People photos and hopefully write-ups will come tomorrow. I was sucked into (yeah right) to the Georgetown NIT game tonight. Back to being productive tomorrow.
Jeffrey Veen offers his views on Web development on Mac OS X. He discusses using PHP, MySQL, Perl 5.8, CVS, and BBEdit, which in my opinion are excellent choices and some of the reasons I moved over. Jeffrey offers some great links also... (the version control with Mac OS X is a new favorite as is the blog Forwarding Address: OS X
I keep hearing about iView software for managing photos on a Mac. I don't know if I have ready to shell out the money for it, but I do know I love the iView sample galleries.
My snow photos from February 16th to 18th are now posted in the photo section.
I posted this round of photos with Apple iPhoto 2. I did all the editing in iPhoto and created the gallery and their export from within iPhoto. I was somewhat pleased with the results. The output from iPhoto creates decent HTML markup with "alt" tags. The doctype is not exact, but there is one there.
I started using iPhoto 2 last night and found it to be a nice improvement from the previous version. I did not use the first version often as it was not how I wanted to do things. The new release is very usable and I have imported many of my monthly archives into iPhoto and have used the enhance to bring out some nice touches. The Enhance tool is not quite perfect or consistent yet, but it is well worth a try on every photo as you can command-Z it right back.
James Duncan Davidson shares his 12 Hours with iPhoto 2 and Derrik Story offers his review in iPhoto 2, it's mostly good news. These two review offer a solid insight into the solid program that Apple is offering.

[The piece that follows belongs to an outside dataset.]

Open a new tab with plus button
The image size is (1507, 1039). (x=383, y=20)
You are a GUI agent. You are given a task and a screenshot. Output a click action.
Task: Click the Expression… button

My next step is to test the build HTML page option, which is something I am missing at the moment on my Mac. I want good clean code, thumbnails build with ease, the ability to caption and "alt tag" the photos. My favorite application is Paul Bausch's snapGallery (does not or did not provide thumbnail option, but it was great clean and valid code that was easy to tweak) and closely followed by PhotoShop auto-generate gallerys option (this has a wonderful look and builds reduced versions of the main photos and thumbnails). I have not picked up PhotoShop for the Mac yet, but may do the Cross-Platform upgrade as I miss it. I will post the results of my postings in the near future.